## Working data
━━━━━━

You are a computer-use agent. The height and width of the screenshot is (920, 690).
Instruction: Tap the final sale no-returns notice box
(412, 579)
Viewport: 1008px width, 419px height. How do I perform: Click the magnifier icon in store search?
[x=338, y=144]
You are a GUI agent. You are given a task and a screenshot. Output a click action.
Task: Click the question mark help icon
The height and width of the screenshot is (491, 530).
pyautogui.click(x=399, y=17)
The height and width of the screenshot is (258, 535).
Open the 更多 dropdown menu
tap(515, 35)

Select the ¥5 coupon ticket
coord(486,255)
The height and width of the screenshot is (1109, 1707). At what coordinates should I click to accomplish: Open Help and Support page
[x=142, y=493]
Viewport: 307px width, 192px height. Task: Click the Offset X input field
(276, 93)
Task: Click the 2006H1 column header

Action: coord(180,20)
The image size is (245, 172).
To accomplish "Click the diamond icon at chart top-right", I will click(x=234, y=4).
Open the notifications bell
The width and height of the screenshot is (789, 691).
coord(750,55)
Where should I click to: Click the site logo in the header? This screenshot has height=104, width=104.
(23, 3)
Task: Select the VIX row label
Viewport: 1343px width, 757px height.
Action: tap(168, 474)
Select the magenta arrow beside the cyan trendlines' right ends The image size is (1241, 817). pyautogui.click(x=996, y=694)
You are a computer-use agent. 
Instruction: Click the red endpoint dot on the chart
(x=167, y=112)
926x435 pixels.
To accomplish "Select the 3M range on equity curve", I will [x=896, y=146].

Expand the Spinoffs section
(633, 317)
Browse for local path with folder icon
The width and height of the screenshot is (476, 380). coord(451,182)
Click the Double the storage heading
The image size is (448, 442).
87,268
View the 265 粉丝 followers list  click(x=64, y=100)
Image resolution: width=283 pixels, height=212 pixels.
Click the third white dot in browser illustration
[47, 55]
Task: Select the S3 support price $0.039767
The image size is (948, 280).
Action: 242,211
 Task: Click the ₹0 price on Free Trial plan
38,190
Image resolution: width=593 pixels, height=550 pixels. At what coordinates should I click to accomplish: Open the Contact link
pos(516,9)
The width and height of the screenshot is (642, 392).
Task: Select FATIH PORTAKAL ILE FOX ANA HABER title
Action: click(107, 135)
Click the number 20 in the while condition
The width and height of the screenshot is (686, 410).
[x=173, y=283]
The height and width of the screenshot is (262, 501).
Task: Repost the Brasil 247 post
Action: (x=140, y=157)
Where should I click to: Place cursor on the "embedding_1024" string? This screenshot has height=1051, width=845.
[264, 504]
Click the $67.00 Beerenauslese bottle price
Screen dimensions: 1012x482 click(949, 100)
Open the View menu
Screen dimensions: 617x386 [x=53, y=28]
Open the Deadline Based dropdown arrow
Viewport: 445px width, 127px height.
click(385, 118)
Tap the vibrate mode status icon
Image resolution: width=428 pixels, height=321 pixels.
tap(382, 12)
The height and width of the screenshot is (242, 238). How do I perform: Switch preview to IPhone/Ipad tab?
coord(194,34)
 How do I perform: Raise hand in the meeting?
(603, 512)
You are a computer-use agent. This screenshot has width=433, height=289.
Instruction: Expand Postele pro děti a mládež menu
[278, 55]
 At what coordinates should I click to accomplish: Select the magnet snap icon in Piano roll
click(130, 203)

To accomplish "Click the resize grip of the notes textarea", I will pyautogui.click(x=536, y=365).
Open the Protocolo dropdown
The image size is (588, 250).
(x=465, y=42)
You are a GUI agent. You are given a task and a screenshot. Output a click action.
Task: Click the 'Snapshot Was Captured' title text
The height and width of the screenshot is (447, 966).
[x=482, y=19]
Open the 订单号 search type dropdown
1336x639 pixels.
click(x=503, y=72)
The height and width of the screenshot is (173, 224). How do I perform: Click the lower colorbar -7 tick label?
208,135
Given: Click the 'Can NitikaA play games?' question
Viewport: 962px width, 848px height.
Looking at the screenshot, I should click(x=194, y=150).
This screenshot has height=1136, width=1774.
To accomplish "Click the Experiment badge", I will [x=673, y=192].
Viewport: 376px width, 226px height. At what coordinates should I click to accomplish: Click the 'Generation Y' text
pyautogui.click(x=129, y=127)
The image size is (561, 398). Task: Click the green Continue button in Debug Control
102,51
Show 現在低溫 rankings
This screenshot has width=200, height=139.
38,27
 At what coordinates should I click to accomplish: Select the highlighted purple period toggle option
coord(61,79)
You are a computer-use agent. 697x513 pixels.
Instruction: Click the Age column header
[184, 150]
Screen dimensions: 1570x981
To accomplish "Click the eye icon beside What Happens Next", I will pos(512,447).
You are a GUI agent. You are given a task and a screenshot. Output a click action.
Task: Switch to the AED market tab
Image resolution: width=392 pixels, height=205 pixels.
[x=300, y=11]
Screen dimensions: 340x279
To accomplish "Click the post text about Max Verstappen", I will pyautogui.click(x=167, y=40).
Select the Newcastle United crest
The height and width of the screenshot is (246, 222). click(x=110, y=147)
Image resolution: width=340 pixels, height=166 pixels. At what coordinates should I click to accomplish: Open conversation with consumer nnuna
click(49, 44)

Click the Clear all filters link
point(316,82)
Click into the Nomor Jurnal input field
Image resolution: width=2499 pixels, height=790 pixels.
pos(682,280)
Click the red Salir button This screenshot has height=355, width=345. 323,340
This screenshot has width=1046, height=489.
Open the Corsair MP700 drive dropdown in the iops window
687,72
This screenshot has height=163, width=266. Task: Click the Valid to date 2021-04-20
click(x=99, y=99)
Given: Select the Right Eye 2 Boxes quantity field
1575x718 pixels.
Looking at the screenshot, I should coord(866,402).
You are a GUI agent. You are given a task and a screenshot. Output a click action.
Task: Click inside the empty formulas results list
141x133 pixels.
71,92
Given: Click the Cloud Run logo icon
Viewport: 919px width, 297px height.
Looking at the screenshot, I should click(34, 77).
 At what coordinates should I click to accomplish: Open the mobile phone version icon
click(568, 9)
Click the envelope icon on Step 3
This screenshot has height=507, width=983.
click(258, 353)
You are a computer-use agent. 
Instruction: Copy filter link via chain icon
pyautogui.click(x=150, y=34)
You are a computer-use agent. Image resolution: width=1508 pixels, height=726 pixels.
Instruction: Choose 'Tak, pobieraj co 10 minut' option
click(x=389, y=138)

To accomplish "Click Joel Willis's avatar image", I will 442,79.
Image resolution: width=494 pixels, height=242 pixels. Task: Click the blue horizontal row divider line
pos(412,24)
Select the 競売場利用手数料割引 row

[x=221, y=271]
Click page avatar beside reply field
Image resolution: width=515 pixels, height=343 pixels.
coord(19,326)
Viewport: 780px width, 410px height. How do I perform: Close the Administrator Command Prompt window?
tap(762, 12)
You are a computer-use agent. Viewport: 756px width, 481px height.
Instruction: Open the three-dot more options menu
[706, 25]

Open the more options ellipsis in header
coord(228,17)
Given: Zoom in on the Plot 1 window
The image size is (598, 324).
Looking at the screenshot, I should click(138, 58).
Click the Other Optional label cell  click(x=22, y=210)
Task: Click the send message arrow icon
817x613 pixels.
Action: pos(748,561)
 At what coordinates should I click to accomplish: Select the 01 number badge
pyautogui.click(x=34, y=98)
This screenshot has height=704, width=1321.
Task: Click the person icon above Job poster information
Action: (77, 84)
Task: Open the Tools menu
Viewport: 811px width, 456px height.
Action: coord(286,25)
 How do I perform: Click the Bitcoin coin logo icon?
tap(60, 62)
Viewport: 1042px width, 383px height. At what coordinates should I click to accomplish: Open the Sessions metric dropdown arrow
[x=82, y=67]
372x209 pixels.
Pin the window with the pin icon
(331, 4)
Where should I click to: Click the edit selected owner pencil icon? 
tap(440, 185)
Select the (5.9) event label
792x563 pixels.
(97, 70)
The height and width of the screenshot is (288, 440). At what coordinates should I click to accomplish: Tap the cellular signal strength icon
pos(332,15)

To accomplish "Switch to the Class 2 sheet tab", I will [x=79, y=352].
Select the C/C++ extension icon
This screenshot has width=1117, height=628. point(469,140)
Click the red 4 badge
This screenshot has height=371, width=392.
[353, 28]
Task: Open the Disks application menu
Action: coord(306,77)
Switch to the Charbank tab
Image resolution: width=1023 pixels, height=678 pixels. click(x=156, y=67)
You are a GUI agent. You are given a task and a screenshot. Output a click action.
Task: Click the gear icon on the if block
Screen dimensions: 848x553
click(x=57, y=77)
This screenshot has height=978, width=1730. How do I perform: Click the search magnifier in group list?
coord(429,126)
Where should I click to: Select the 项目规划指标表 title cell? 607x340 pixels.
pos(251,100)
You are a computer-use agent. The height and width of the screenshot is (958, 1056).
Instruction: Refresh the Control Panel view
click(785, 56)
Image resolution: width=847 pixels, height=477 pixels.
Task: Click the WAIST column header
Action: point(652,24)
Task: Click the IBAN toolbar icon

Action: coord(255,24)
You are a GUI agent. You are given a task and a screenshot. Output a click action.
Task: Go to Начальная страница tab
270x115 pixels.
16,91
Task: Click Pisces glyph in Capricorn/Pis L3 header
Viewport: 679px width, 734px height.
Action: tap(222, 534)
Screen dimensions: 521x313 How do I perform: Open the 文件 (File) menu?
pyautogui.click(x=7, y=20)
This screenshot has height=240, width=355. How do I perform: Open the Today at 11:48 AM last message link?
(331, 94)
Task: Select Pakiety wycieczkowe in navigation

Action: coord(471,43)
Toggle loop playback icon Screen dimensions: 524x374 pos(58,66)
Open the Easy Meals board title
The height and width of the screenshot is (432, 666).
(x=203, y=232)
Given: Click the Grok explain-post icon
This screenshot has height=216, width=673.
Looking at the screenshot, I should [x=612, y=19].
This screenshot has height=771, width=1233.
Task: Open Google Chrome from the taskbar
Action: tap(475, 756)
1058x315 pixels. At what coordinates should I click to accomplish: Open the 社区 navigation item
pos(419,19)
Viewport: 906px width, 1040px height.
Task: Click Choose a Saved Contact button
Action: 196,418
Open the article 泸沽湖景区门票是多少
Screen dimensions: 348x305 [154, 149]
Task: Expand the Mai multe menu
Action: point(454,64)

━━━━━━

## Task to complete
Your reply should hold every line from the data that contains "question", copied in full.

## Completed task
Task: Click the question mark help icon
Given: Click the 'Can NitikaA play games?' question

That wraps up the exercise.